Dialogue UE-République de Moldavie sur les droits de l’homme
Fidèle à sa politique consistant à consulter la société civile préalablement à ses réunions sur les droits de l'homme, l'Union européenne a rencontré des représentants d'organisations de la société civile moldaves et internationales avant la tenue du dialogue. Des représentants de la société civile ont également été invités à ce dialogue et y ont participé à titre d’observateurs.
Le dialogue s’est déroulé dans une atmosphère ouverte et constructive. Le gouvernement moldave poursuit son engagement d’améliorer la situation des droits de l’homme dans le pays et de réaliser des progrès durables dans ce domaine. Eu égard aux évolutions intervenues depuis le dernier dialogue en juin 2016, les discussions ont porté sur un large éventail de questions: la liberté d’expression, le pluralisme des médias et les réformes dans le domaine audiovisuel; la législation électorale; la protection des groupes vulnérables, y compris les droits des personnes appartenant à des minorités nationales; les droits de l'enfant; ainsi que la lutte contre l’impunité et les mauvais traitements et la protection des droits de l’homme dans le système de justice.

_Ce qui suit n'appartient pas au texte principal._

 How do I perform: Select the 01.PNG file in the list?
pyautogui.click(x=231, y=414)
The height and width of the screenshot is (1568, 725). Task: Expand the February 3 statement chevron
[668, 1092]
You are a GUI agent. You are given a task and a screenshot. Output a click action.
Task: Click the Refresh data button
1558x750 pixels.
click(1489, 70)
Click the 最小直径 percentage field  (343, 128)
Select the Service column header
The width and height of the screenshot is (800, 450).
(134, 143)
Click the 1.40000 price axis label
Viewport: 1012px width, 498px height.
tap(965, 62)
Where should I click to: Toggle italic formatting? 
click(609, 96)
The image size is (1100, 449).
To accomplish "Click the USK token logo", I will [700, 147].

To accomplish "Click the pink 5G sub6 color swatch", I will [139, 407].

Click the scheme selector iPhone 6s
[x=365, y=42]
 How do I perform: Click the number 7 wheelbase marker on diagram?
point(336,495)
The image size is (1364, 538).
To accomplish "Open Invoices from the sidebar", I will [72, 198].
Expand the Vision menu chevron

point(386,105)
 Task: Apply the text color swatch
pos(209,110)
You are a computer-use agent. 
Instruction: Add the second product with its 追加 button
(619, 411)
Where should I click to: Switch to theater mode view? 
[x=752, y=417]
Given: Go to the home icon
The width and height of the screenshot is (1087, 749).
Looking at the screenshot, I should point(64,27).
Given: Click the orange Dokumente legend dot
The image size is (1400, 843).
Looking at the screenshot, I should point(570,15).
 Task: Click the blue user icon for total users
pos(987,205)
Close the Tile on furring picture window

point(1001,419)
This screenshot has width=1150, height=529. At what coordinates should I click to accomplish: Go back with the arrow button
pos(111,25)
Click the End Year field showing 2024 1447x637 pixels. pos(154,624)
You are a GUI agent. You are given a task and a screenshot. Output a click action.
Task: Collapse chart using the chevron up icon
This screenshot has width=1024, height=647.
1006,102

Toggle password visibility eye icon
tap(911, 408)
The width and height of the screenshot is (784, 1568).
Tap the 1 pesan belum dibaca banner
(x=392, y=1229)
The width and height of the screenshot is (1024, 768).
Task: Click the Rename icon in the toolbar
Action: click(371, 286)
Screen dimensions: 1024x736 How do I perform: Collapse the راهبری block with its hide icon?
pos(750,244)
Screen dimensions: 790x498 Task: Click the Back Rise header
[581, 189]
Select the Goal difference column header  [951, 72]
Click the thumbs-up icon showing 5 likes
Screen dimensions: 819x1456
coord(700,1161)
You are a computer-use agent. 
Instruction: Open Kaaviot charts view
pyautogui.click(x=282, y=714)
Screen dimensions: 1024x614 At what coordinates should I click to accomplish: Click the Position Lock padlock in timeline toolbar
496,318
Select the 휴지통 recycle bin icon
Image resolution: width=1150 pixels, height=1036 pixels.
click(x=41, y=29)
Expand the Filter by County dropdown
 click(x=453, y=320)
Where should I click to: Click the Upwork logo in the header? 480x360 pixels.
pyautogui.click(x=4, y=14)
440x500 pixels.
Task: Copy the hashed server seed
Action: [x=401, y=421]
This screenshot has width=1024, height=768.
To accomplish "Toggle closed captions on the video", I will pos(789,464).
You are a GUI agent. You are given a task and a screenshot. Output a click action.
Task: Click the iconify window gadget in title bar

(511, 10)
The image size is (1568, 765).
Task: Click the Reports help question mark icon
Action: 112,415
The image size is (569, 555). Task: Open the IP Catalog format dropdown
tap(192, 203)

L’Union européenne a salué la création d’un mécanisme national de prévention de la torture et la signature par la Moldavie de la Convention d’Istanbul sur la prévention et la lutte contre la violence à l'égard des femmes et la violence domestique. À présent, l’heure est à l’adoption d’une stratégie et d’un plan d’action en matière de droits de l’homme, s’appuyant sur les recommandations découlant de l’examen périodique universel réalisé par les Nations unies dans le cadre de ce processus. L’Union européenne a rappelé combien il était important d’accorder les ressources nécessaires au Bureau du médiateur des droits de l’homme (Avocat du Peuple) et au Conseil de l’égalité (l’organisme national de lutte contre la discrimination) pour qu’ils soient en mesure de s’acquitter de leur mission. L’UE a également souligné la nécessité de mettre la législation moldave relative à la liberté des médias en conformité avec les normes européennes, de boucler les travaux relatifs au nouveau Code de l’audiovisuel ainsi que de poursuivre la lutte contre toute forme de discrimination, quel qu’en soit le motif.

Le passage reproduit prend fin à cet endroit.